* [About this exercise] Here are some records. Transcribe all of them exactly.

[Saved entries]
◆ ◆ ◆ ◆

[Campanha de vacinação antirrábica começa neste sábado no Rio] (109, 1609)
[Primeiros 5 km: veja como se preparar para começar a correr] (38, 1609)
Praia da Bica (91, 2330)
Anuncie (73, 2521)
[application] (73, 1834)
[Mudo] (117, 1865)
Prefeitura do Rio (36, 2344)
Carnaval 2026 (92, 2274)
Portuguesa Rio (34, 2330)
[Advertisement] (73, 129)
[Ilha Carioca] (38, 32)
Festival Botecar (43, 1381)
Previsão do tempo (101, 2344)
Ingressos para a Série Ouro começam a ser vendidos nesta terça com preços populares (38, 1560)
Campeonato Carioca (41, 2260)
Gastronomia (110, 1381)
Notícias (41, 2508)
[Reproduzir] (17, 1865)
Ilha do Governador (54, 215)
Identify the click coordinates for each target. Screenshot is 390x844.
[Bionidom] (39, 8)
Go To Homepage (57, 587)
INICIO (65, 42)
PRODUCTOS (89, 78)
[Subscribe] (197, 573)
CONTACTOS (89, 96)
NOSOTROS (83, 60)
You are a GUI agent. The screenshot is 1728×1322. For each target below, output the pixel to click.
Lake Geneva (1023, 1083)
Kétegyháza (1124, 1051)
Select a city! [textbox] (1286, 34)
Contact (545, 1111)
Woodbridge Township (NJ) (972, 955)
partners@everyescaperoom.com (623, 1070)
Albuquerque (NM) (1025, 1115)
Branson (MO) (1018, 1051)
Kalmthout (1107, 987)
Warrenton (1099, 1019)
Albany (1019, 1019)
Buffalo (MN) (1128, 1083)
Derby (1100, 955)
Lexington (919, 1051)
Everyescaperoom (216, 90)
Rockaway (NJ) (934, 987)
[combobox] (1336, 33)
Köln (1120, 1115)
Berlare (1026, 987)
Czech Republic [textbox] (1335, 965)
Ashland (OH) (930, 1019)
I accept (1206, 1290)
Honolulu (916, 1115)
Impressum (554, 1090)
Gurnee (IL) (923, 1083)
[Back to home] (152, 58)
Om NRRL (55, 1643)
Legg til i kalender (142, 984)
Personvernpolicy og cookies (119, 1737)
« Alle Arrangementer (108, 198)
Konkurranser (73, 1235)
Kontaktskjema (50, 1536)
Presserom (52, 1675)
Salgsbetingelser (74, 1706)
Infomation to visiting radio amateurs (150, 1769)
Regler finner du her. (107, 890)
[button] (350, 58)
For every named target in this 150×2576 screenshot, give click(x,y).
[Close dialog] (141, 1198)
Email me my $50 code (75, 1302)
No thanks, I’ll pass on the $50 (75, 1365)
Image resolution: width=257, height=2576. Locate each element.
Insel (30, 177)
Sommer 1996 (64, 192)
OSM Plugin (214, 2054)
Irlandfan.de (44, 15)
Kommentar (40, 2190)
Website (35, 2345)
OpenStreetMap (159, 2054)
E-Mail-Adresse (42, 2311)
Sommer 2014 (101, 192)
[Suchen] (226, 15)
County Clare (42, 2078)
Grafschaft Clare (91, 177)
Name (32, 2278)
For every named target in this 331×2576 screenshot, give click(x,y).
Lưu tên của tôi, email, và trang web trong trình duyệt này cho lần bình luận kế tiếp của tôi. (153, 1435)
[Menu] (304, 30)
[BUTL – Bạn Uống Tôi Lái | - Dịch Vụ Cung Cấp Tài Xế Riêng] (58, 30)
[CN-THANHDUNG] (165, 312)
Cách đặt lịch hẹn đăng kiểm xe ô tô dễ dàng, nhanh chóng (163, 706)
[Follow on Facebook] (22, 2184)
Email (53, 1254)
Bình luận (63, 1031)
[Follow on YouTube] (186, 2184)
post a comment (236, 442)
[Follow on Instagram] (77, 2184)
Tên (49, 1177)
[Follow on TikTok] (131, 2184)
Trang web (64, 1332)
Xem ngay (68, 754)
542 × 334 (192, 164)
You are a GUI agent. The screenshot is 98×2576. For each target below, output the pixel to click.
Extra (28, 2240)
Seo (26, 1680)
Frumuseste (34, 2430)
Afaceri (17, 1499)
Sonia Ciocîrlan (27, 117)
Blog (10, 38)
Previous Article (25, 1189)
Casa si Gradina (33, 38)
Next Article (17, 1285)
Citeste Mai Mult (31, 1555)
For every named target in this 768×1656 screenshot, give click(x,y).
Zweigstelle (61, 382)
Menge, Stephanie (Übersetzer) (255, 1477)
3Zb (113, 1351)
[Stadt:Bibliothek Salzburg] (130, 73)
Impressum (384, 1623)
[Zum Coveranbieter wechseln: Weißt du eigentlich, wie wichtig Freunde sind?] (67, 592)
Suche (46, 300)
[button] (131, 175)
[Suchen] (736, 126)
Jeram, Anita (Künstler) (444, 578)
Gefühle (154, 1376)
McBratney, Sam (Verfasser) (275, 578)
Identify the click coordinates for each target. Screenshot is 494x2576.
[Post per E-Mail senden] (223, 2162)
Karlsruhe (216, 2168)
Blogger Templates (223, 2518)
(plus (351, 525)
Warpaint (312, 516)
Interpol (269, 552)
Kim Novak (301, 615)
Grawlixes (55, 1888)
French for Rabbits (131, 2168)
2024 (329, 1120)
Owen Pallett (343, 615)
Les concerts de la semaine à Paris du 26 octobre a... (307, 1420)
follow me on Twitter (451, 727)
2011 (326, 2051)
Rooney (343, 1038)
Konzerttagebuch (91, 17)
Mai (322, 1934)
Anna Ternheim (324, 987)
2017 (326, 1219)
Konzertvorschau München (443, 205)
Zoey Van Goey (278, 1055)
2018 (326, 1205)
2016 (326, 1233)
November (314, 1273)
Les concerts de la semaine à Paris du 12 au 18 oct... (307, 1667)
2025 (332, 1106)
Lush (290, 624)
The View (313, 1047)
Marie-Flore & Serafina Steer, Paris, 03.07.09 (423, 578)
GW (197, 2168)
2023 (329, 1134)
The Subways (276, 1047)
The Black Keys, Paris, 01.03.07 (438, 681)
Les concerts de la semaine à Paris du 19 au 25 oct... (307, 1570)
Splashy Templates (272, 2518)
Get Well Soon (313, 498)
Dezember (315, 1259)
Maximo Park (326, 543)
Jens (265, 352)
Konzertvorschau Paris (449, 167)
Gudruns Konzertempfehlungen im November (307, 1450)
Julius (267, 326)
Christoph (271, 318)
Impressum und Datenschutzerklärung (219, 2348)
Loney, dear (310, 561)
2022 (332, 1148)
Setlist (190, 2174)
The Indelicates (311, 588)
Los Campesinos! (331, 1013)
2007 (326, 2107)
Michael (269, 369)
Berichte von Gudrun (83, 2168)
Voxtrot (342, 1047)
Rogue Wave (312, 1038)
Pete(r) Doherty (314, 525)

◆ ◆ ◆ ◆

* [Response below]
[Campanha de vacinação antirrábica começa neste sábado no Rio] (109, 1609)
[Primeiros 5 km: veja como se preparar para começar a correr] (38, 1609)
Praia da Bica (91, 2330)
Anuncie (73, 2521)
[application] (73, 1834)
[Mudo] (117, 1865)
Prefeitura do Rio (36, 2344)
Carnaval 2026 (92, 2274)
Portuguesa Rio (34, 2330)
[Advertisement] (73, 129)
[Ilha Carioca] (38, 32)
Festival Botecar (43, 1381)
Previsão do tempo (101, 2344)
Ingressos para a Série Ouro começam a ser vendidos nesta terça com preços populares (38, 1560)
Campeonato Carioca (41, 2260)
Gastronomia (110, 1381)
Notícias (41, 2508)
[Reproduzir] (17, 1865)
Ilha do Governador (54, 215)
Identify the click coordinates for each target. Screenshot is 390x844.
[Bionidom] (39, 8)
Go To Homepage (57, 587)
INICIO (65, 42)
PRODUCTOS (89, 78)
[Subscribe] (197, 573)
CONTACTOS (89, 96)
NOSOTROS (83, 60)
You are a GUI agent. The screenshot is 1728×1322. For each target below, output the pixel to click.
Lake Geneva (1023, 1083)
Kétegyháza (1124, 1051)
Select a city! [textbox] (1286, 34)
Contact (545, 1111)
Woodbridge Township (NJ) (972, 955)
partners@everyescaperoom.com (623, 1070)
Albuquerque (NM) (1025, 1115)
Branson (MO) (1018, 1051)
Kalmthout (1107, 987)
Warrenton (1099, 1019)
Albany (1019, 1019)
Buffalo (MN) (1128, 1083)
Derby (1100, 955)
Lexington (919, 1051)
Everyescaperoom (216, 90)
Rockaway (NJ) (934, 987)
[combobox] (1336, 33)
Köln (1120, 1115)
Berlare (1026, 987)
Czech Republic [textbox] (1335, 965)
Ashland (OH) (930, 1019)
I accept (1206, 1290)
Honolulu (916, 1115)
Impressum (554, 1090)
Gurnee (IL) (923, 1083)
[Back to home] (152, 58)
Om NRRL (55, 1643)
Legg til i kalender (142, 984)
Personvernpolicy og cookies (119, 1737)
« Alle Arrangementer (108, 198)
Konkurranser (73, 1235)
Kontaktskjema (50, 1536)
Presserom (52, 1675)
Salgsbetingelser (74, 1706)
Infomation to visiting radio amateurs (150, 1769)
Regler finner du her. (107, 890)
[button] (350, 58)
For every named target in this 150×2576 screenshot, give click(x,y).
[Close dialog] (141, 1198)
Email me my $50 code (75, 1302)
No thanks, I’ll pass on the $50 (75, 1365)
Image resolution: width=257, height=2576. Locate each element.
Insel (30, 177)
Sommer 1996 (64, 192)
OSM Plugin (214, 2054)
Irlandfan.de (44, 15)
Kommentar (40, 2190)
Website (35, 2345)
OpenStreetMap (159, 2054)
E-Mail-Adresse (42, 2311)
Sommer 2014 (101, 192)
[Suchen] (226, 15)
County Clare (42, 2078)
Grafschaft Clare (91, 177)
Name (32, 2278)
For every named target in this 331×2576 screenshot, give click(x,y).
Lưu tên của tôi, email, và trang web trong trình duyệt này cho lần bình luận kế tiếp của tôi. (153, 1435)
[Menu] (304, 30)
[BUTL – Bạn Uống Tôi Lái | - Dịch Vụ Cung Cấp Tài Xế Riêng] (58, 30)
[CN-THANHDUNG] (165, 312)
Cách đặt lịch hẹn đăng kiểm xe ô tô dễ dàng, nhanh chóng (163, 706)
[Follow on Facebook] (22, 2184)
Email (53, 1254)
Bình luận (63, 1031)
[Follow on YouTube] (186, 2184)
post a comment (236, 442)
[Follow on Instagram] (77, 2184)
Tên (49, 1177)
[Follow on TikTok] (131, 2184)
Trang web (64, 1332)
Xem ngay (68, 754)
542 × 334 (192, 164)
You are a GUI agent. The screenshot is 98×2576. For each target below, output the pixel to click.
Extra (28, 2240)
Seo (26, 1680)
Frumuseste (34, 2430)
Afaceri (17, 1499)
Sonia Ciocîrlan (27, 117)
Blog (10, 38)
Previous Article (25, 1189)
Casa si Gradina (33, 38)
Next Article (17, 1285)
Citeste Mai Mult (31, 1555)
For every named target in this 768×1656 screenshot, give click(x,y).
Zweigstelle (61, 382)
Menge, Stephanie (Übersetzer) (255, 1477)
3Zb (113, 1351)
[Stadt:Bibliothek Salzburg] (130, 73)
Impressum (384, 1623)
[Zum Coveranbieter wechseln: Weißt du eigentlich, wie wichtig Freunde sind?] (67, 592)
Suche (46, 300)
[button] (131, 175)
[Suchen] (736, 126)
Jeram, Anita (Künstler) (444, 578)
Gefühle (154, 1376)
McBratney, Sam (Verfasser) (275, 578)
Identify the click coordinates for each target. Screenshot is 494x2576.
[Post per E-Mail senden] (223, 2162)
Karlsruhe (216, 2168)
Blogger Templates (223, 2518)
(plus (351, 525)
Warpaint (312, 516)
Interpol (269, 552)
Kim Novak (301, 615)
Grawlixes (55, 1888)
French for Rabbits (131, 2168)
2024 (329, 1120)
Owen Pallett (343, 615)
Les concerts de la semaine à Paris du 26 octobre a... (307, 1420)
follow me on Twitter (451, 727)
2011 (326, 2051)
Rooney (343, 1038)
Konzerttagebuch (91, 17)
Mai (322, 1934)
Anna Ternheim (324, 987)
2017 (326, 1219)
Konzertvorschau München (443, 205)
Zoey Van Goey (278, 1055)
2018 (326, 1205)
2016 (326, 1233)
November (314, 1273)
Les concerts de la semaine à Paris du 12 au 18 oct... (307, 1667)
2025 (332, 1106)
Lush (290, 624)
The View (313, 1047)
Marie-Flore & Serafina Steer, Paris, 03.07.09 (423, 578)
GW (197, 2168)
2023 (329, 1134)
The Subways (276, 1047)
The Black Keys, Paris, 01.03.07 (438, 681)
Les concerts de la semaine à Paris du 19 au 25 oct... (307, 1570)
Splashy Templates (272, 2518)
Get Well Soon (313, 498)
Dezember (315, 1259)
Maximo Park (326, 543)
Jens (265, 352)
Konzertvorschau Paris (449, 167)
Gudruns Konzertempfehlungen im November (307, 1450)
Julius (267, 326)
Christoph (271, 318)
Impressum und Datenschutzerklärung (219, 2348)
Loney, dear (310, 561)
2022 (332, 1148)
Setlist (190, 2174)
The Indelicates (311, 588)
Los Campesinos! (331, 1013)
2007 (326, 2107)
Michael (269, 369)
Berichte von Gudrun (83, 2168)
Voxtrot (342, 1047)
Rogue Wave (312, 1038)
Pete(r) Doherty (314, 525)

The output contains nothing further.